Many are variations of direct primary care (for example, offering subscription services for monthly payments above and beyond insurance premiums for prompt access and free office visits), so if traditional primary care practices can figure out how to make their services easily accessible, as I predict they will, the disruptees will become the disruptors.
Up until now, AI’s impact on health care has been limited. 2019 will be an inflection point. AI will improve the speed and accuracy of medical diagnosis by analyzing data quickly and accurately. These applications will improve the efficiency of physician workflows.
The research and development process for medications is painfully slow and expensive. AI will be able to explore chemical and biological interactions and early-stage clinical data to identify new treatments that are much more likely to prove to be effective, especially in the area of cancer treatments.

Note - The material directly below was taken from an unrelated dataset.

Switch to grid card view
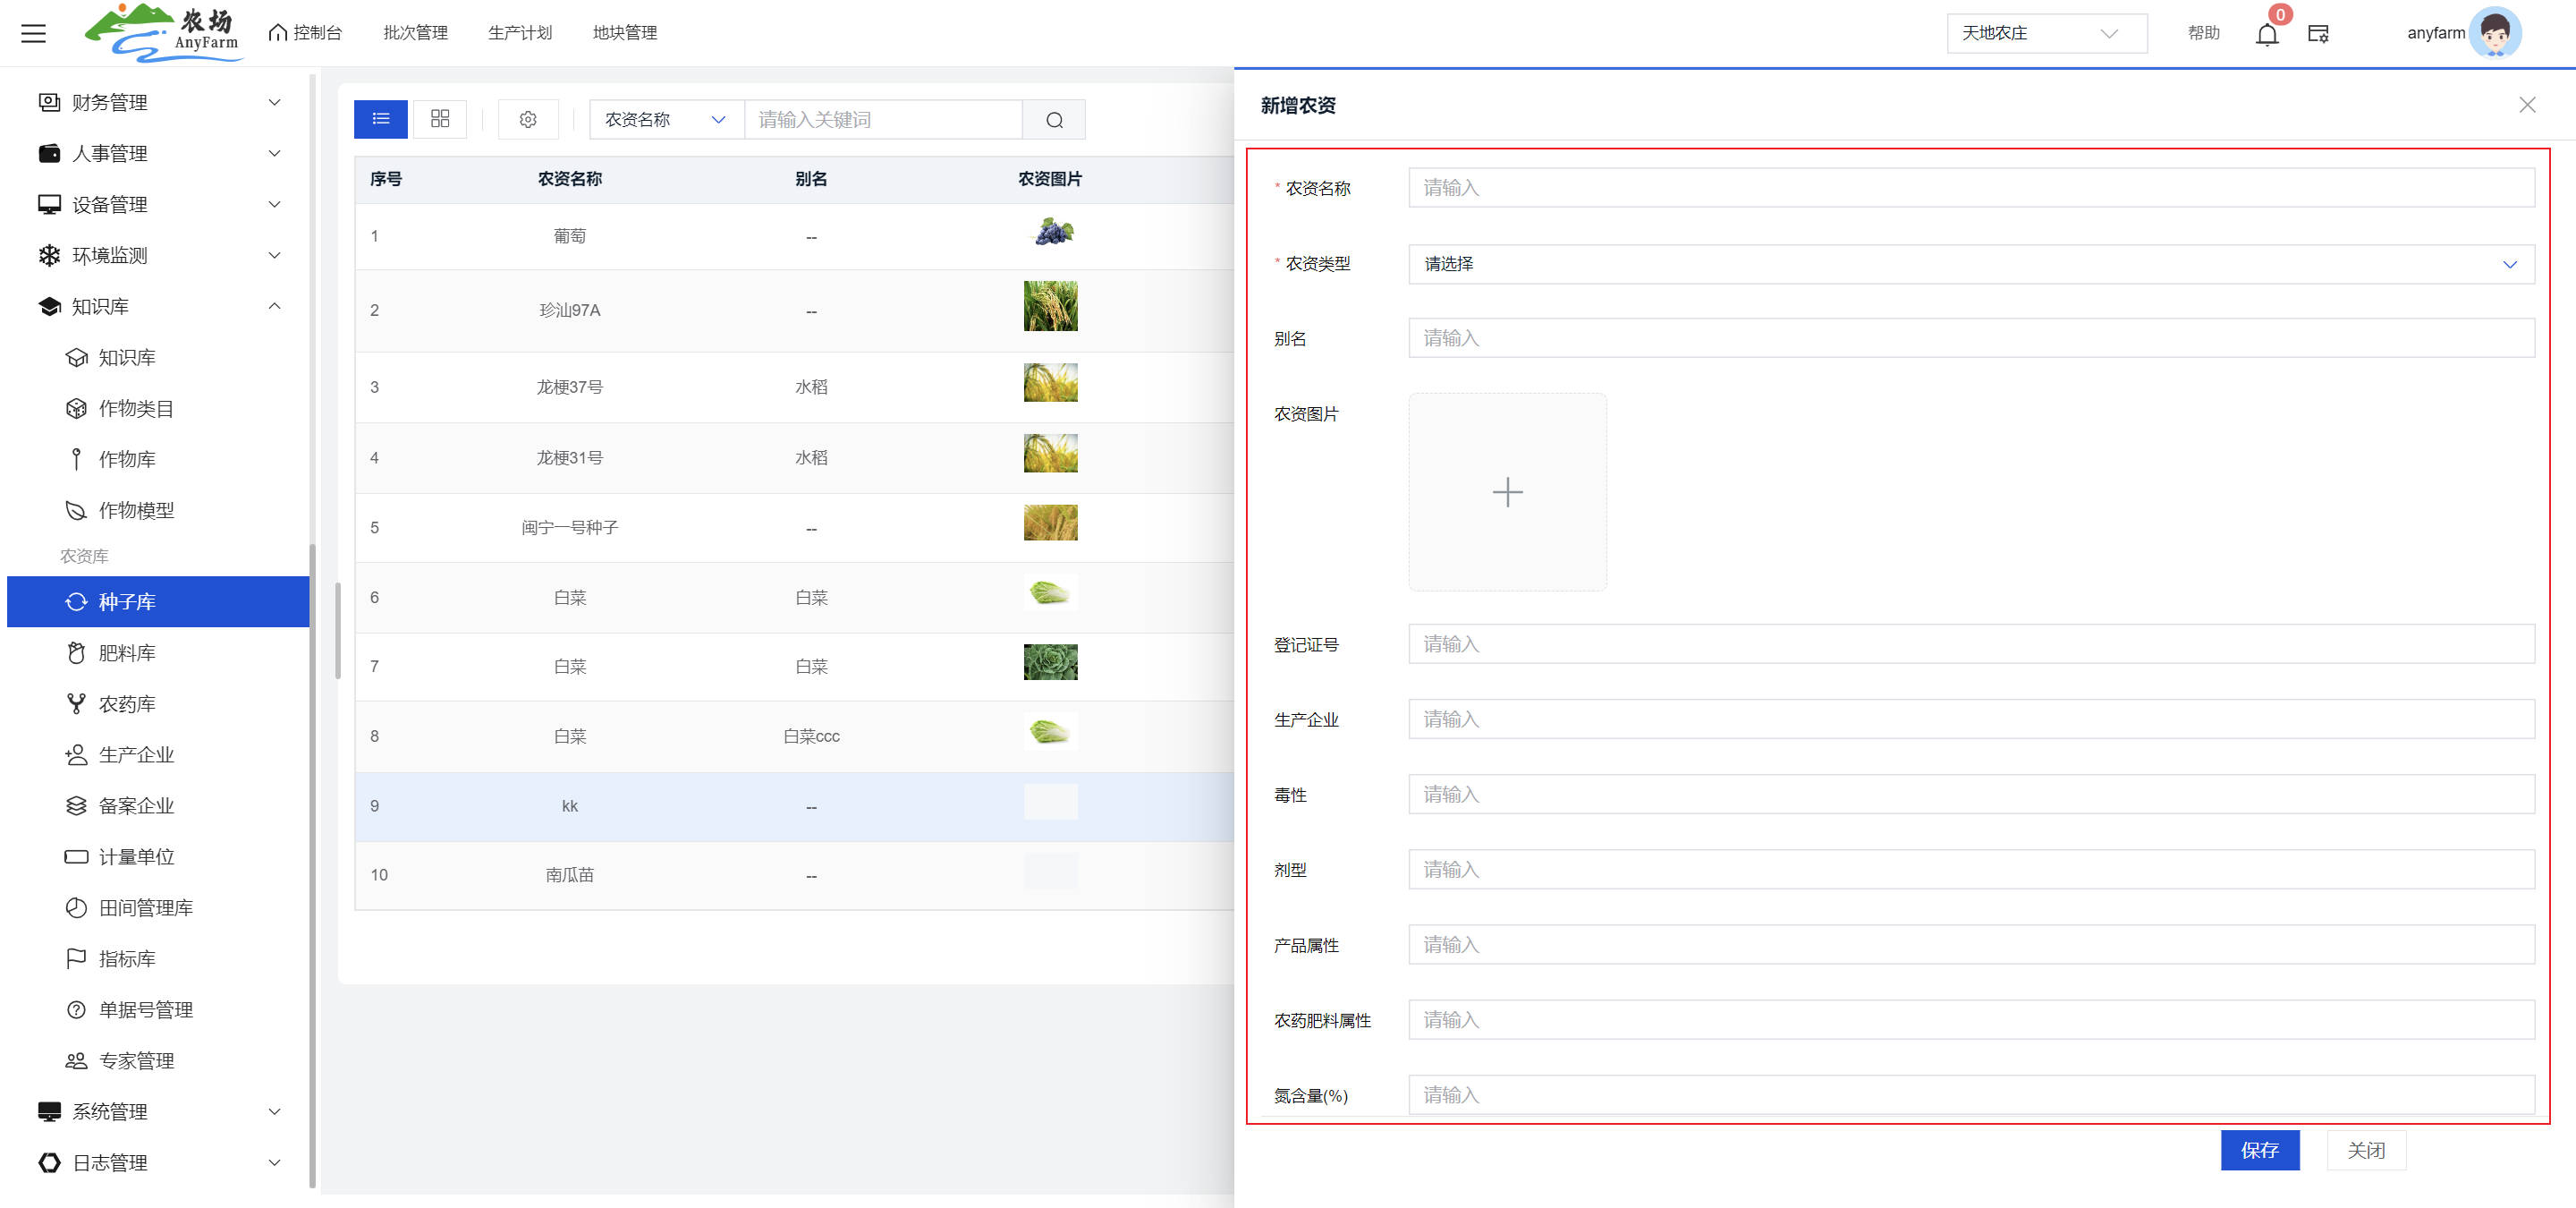440,119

AI also has the potential to automate surgical procedures by robots, assisting the surgeon or in some cases, replacing the surgeon. Eventually (not in 2019), this technology could be used to perform emergency surgery in rural areas where there is no surgeon and little time to transfer the patient to a metropolitan center.
Technology will advance remote monitoring of patients through wearables, smart sensors and mobile apps. Thirty billion IoMT devices are expected to be deployed worldwide by the end of 2019. Uber and Lyft are already creating health-care divisions to connect patients with providers. Uber will deliver meals; don’t be surprised to find Uber and Lyft delivering prescriptions to patients’ homes from the pharmacy.
Telemedicine is not a new concept, but its adoption has been rather slow. Expect utilization to increase significantly in 2019. More and more insurance companies are providing this as a covered benefit. As more people experience it, they will be repeat users and will expand use through word of mouth.
VR/AR has tremendous utility in clinical education and training. Expect more medical and nursing schools to adopt this technology. We will also see more use of VR/AR in surgery to assist and guide the surgeon in small spaces of the body or under complicated circumstances. This technology may also assist first responders in caring for the ill and injured, while recording critical information about the patient prior to arriving at the hospital. Finally, there is great potential for VR/AR to assist patients in treating their pain and reducing the use of addictive opioids.
The most widespread application of big data in health care is electronic health records systems. Data analytics will be developed that allow providers to glean meaningful, actionable data to improve care for patients and populations of patients, the insights from which would not be available from a casual review of the medical records. Predictive analytics will be developed that allow providers to identify patients at high risk for admission to the hospital or deterioration in their conditions, making possible proactive outreach and modification of their treatment and care plans to avoid costly hospitalizations, complications or even death.
St. Luke’s Health System is going through a transformation. We are well on our way from fee for service to pay for value, with nearly a third of our revenue at full risk (global capitation). We are going through an organization design reshaping that moves us away from the hospital-centric model of most health systems to one that is truly population health-based. We are also focusing our service lines on improving outcomes and lowering the total cost of care and completely redesigning our end-to-end utilization. My predictions for next year are that we will see measurable improvement in outcomes and a bend in the cost curve for those populations we have under risk agreements.
David C. Pate, M.D., J.D., is president and CEO of St. Luke's Health System, based in Boise, Idaho. Dr. Pate joined the System in 2009. He received his medical degree from Baylor College of Medicine in Houston and his law degree from the University of Houston Law Center.